COSA FARE:
Per favore, ricopia riga per riga tutti i record qui sotto senza alcuna modifica, omettendo le immagini dalla risposta.

RECORD DA ELABORARE:

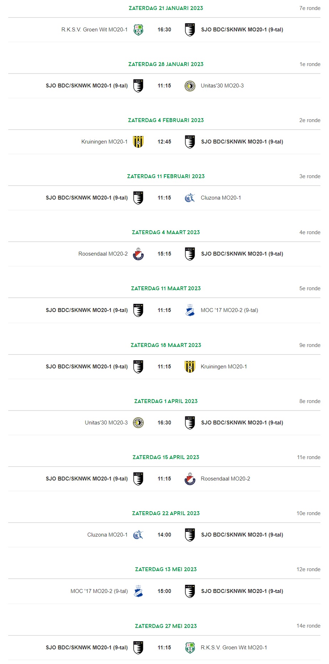Click the Roosendaal crest in the 4 maart match

[x=138, y=254]
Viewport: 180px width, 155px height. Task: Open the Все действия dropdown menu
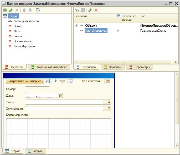[92, 81]
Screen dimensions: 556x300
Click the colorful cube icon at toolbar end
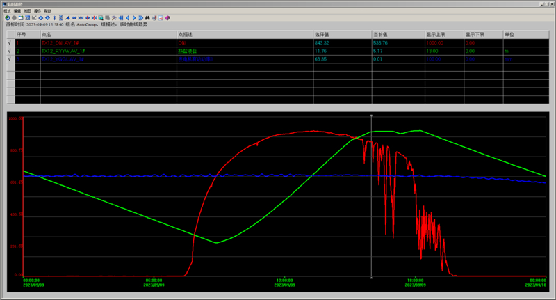[167, 17]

RISPOSTA:
Click the Roosendaal crest in the 4 maart match

[x=138, y=254]
Viewport: 180px width, 155px height. Task: Open the Все действия dropdown menu
[92, 81]
Screen dimensions: 556x300
Click the colorful cube icon at toolbar end
[167, 17]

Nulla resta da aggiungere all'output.